* **Directions**:
Rewrite the stretch from the start of the records through the line containing "coord(2366,57)" as a numbered list, dropping blank lines and omitting the pictures.

(Element and text position data)
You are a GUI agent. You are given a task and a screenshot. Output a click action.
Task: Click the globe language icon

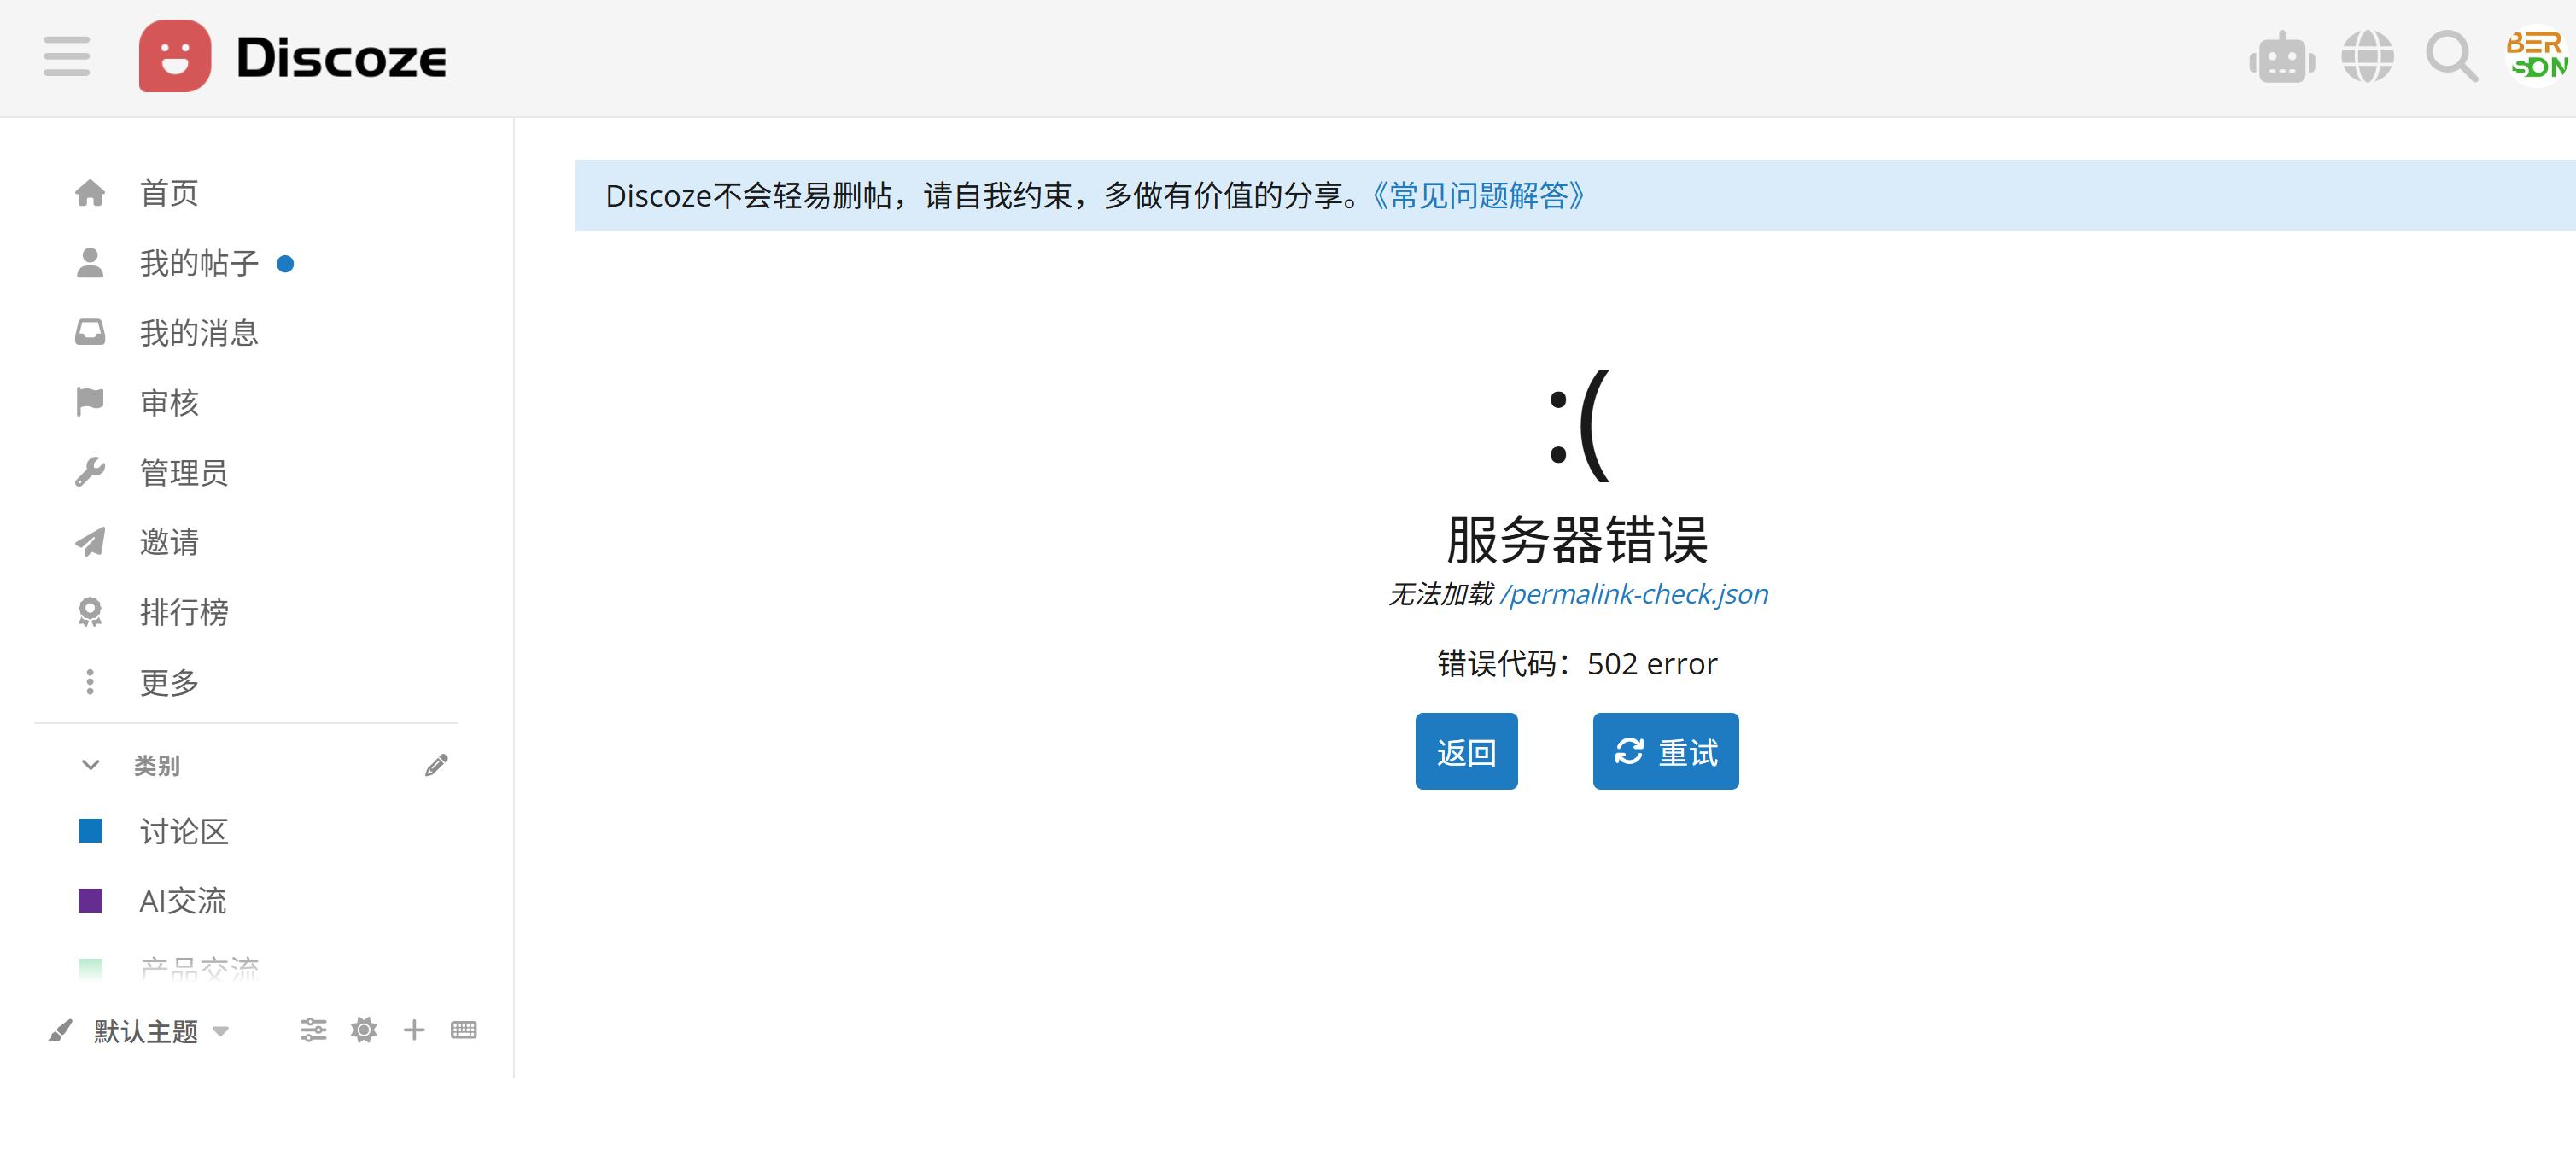coord(2366,57)
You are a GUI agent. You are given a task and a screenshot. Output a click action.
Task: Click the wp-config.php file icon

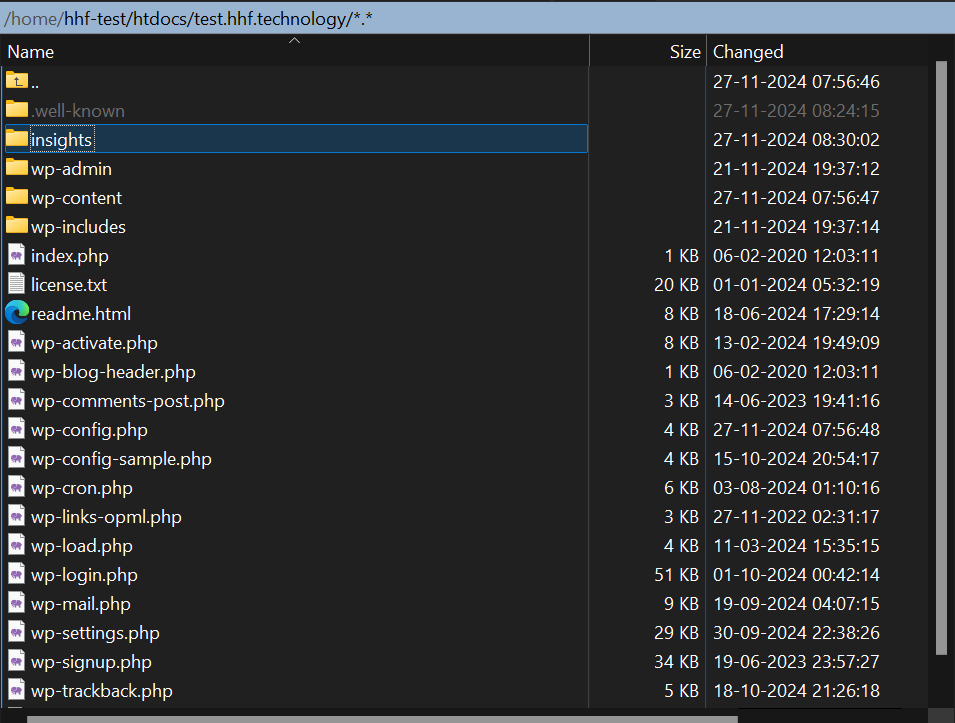point(17,429)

* **The result**:
1. You are a GUI agent. You are given a task and a screenshot. Output a click action.
2. Task: Click the globe language icon
3. coord(2366,57)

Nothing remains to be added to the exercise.